“Bob” is an unassuming, 40-ish software developer with a big secret: He really likes cat videos.
But Bob had a problem: He has to work, and the American economy doesn’t exactly brim with jobs that pay you to watch cat videos all day.
So Bob hatched a plan: Aiming to get the best of both worlds, Bob outsourced his work to a Chinese developer. The plan was simple, brilliant, and completely water-tight: Not only was Bob able to do whatever he wanted while at “work” (like read Reddit and surf eBay), but he also made hundreds of thousands of dollars in the process. What could possibly go wrong.?

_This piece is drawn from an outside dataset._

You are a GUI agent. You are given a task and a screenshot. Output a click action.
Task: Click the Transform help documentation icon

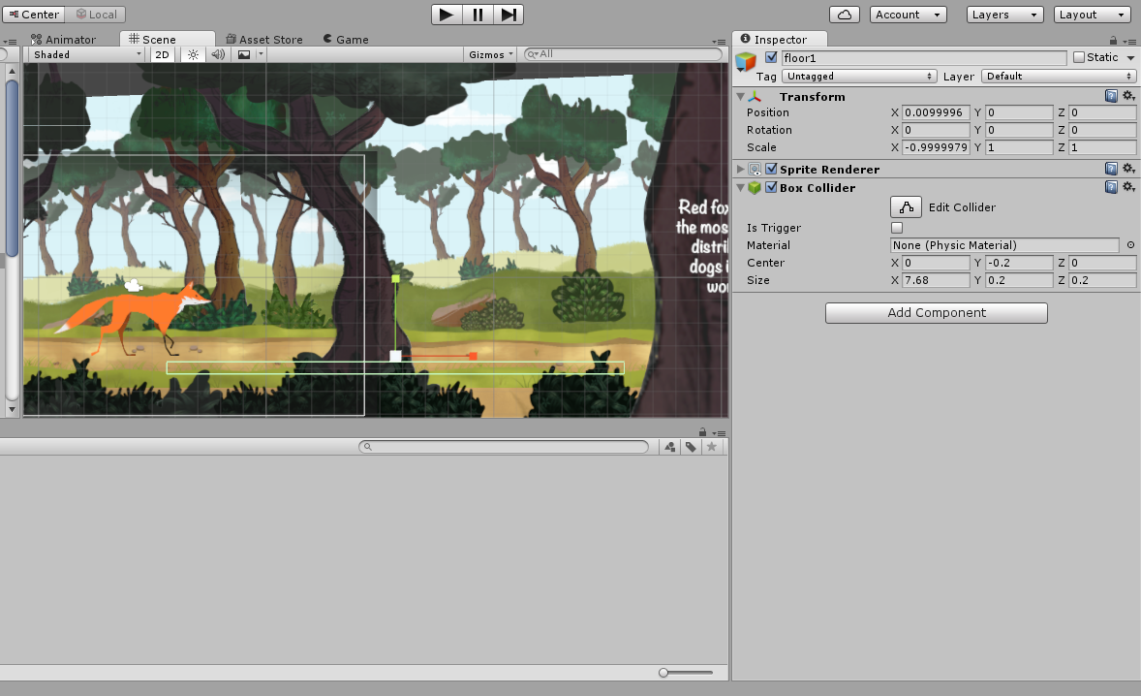1111,96
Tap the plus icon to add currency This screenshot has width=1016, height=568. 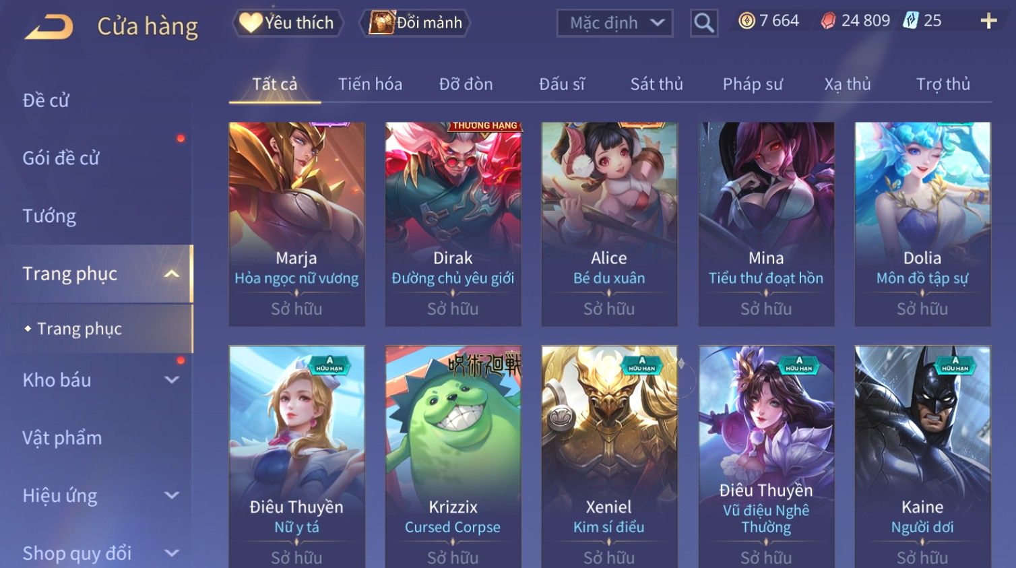[x=988, y=22]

A lot, it seems. According to a blog post by the Verizon Business Security team, Bob’s antics raised a lot of red flags at his employer, which, as a “U.S. critical infrastructure company” saw the traffic coming from China and expected the worst.

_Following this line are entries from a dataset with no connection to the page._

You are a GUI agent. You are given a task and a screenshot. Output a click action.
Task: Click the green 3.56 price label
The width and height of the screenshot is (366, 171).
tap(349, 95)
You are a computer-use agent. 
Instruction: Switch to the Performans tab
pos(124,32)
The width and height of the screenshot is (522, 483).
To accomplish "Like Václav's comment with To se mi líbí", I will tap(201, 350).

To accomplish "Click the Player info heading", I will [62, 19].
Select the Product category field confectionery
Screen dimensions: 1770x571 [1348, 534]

Charged with the task of investigating the case, the security team quickly discovered Bob’s plan, which involved routing VPN traffic to his Chinese contractor and passing off the resulting work as his own. Worse, Bob had even shipped the contractor his RSA security token, which enabled the contractor to bypass the two-factor security measures implemented by Bob’s employer. (In case you were curious, the entire post is a case study in why companies should be more proactive about checking their traffic logs for unusual network activity.)
Sadly, Verizon doesn’t say how Bob’s story concludes, but I’m pretty sure it ends up with him getting fired — which is, if you think about it, not the worst thing for him. After all, you can watch all the cat videos you want while you’re unemployed.